LES CAYES, Haiti — Hurricane Matthew first took the home of Sonette Crownal in a town on Haiti’s southern coast. Then cholera came for her baby.

The 25-year-old market vendor and her family were still taking stock of their losses after the storm when she noticed that Peter James, just 10 months old, was showing symptoms of a disease that health authorities say is surging in the wake of the storm.

“When I saw the symptoms and knew what was really going on, then I got scared,” Crownal said as she cradled the boy in her arms at a Les Cayes cholera treatment center on Tuesday. About 20 people, some still listless from the disease, lay on cots under a metal roof as a fan cooled the tropical heat.

Cholera is caused by bacteria that produce severe diarrhea and is contracted by drinking contaminated water or eating contaminated food. It can lead to a rapid, agonizing death through complete dehydration, but is easily treatable if caught in time.

The Category 4 storm that hit on Oct. 4 has killed at least 473 people, according to national emergency officials, and the wreckage it left behind has created the perfect conditions for spreading the water-borne disease. Matthew sent rivers and outdoor latrines overflowing across the mountainous landscape. Cholera-contaminated water has leeched into people’s drinking wells, those that weren’t ruined by Matthew’s storm surge.

Many thousands of people whose homes were ruined are sharing close quarters with family and friends, the kind of proximity amid poor sanitation that aids in transmission. Already reports have been trickling in that the disease is spiking.

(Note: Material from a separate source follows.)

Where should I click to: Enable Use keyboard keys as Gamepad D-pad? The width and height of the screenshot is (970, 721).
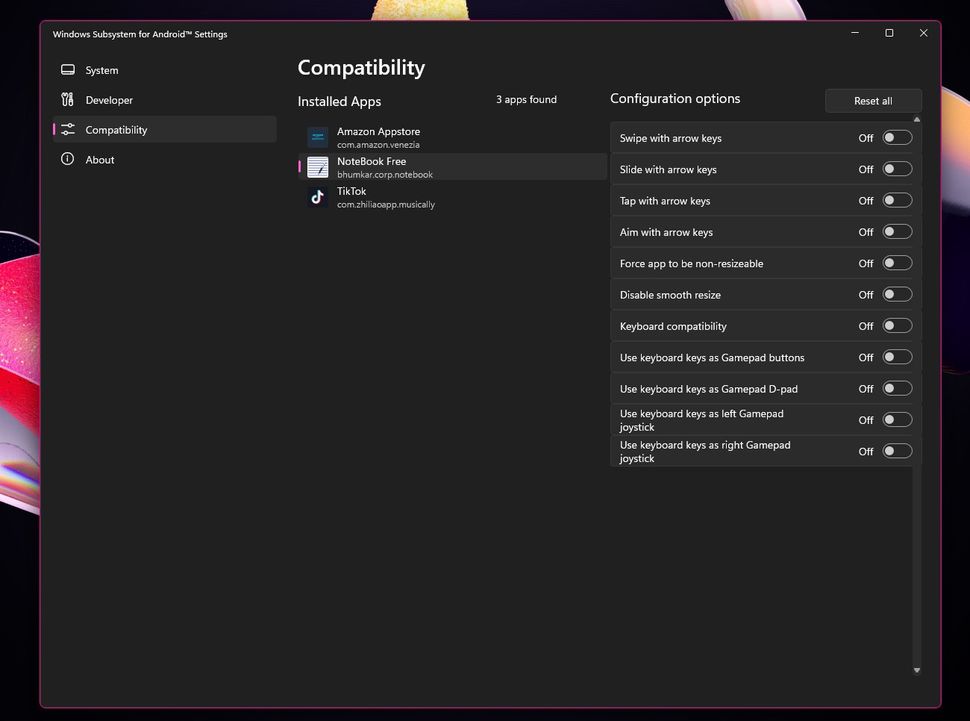[x=897, y=388]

The World Health Organization says at least 200 suspected cholera cases have been reported across southwest Haiti since Matthew hit and it has pledged to send 1 million doses of cholera vaccine to Haiti. “It is not looking good,” said Dr. Unni Krishnan, director of Save the Children’s Emergency Health Unit in Haiti. “We should act very quickly to contain this, otherwise it could get out of control.”

And cholera is not the only health emergency in the country. Krishnan and others warn about growing malnutrition because of widespread damage to crops and livestock, as well as fishing boats and gear, depriving many of their livelihoods in a country where more than half survive on less than $2 a day.